『印刷雑誌』『季刊 本とコンピュータ』に連載され、好評を博したシリーズの単行本化 が実現しました。活字をめぐる感性ゆたかな人物の紹介は、活字史研究にあたらしい視点をもたらすものとして、圧倒的な好評をいただいたものです。
連載資料に、さらに未発表資料をくわえて、360ページにおよぶ堂々とした四六判書籍 として完成しました。
活字に憑かれた男たち 片塩二朗著 四六判上製本 360ページ 定価 本体2900円(税別) ISBN4-947613-48-3 C1070
【おもな内容 目次より】 変体活字廃棄運動と志茂太郎 津田伊三郎と宋朝体・正楷書体の移入 神を創った活字研究者・三谷幸吉 最末期のパンチカッター・安藤末松 嘉瑞工房三代記 マーダシュタイク父子とボドニ、そして明朝体 石原 忍のあたらしい文字の会 それでも活字はのこった 森川龍文堂と森川健市
【まえがきにかえてより】 本書でとりあげた人物は、昭和初期の印刷・出版・活字界にあった人物を中心に、11人の奇妙人でした。
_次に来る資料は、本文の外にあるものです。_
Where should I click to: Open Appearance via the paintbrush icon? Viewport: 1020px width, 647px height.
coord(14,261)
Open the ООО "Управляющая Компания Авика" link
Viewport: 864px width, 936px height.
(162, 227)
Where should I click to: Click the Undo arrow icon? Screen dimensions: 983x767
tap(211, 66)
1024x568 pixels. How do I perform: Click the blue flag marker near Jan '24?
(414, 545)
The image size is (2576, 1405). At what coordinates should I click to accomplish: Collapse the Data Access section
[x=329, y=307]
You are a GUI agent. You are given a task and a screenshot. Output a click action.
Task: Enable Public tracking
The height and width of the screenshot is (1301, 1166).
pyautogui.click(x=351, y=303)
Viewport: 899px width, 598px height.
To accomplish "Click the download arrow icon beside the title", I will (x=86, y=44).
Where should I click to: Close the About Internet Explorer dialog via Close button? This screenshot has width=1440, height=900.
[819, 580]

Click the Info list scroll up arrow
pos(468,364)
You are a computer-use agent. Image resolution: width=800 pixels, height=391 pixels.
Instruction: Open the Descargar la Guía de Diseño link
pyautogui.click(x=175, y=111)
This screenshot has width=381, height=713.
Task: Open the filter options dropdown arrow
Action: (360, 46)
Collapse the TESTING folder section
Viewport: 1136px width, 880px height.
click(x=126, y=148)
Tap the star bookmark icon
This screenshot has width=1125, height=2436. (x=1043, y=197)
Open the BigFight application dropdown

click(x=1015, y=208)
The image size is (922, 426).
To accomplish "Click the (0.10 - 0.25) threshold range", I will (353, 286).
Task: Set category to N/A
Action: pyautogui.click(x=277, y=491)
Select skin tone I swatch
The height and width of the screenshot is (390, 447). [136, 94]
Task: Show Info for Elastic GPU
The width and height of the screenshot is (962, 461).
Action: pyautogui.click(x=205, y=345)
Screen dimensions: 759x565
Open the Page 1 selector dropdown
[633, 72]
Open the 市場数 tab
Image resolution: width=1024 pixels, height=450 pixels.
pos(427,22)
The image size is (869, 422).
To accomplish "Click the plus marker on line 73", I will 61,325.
そのうち外国人がふたりいます。 ここでは、わが国の活字版印刷術の開祖としての本木昌造一元神話が、どのように形成されてきたのか、また官製の国民運動「変体活字廃棄運動」がのこした、おおきな傷跡もみてきました。 そして活字の周辺に官僚の手がのびて、巧妙に統一や規格がささやかれるとき、活字にとっては、かならずしもしあわせな時代とはいえないことをまなびました。 またパブリック・プレス(書籍印刷所)という、あたらしいことばの領域もご紹介できたとかんがえております。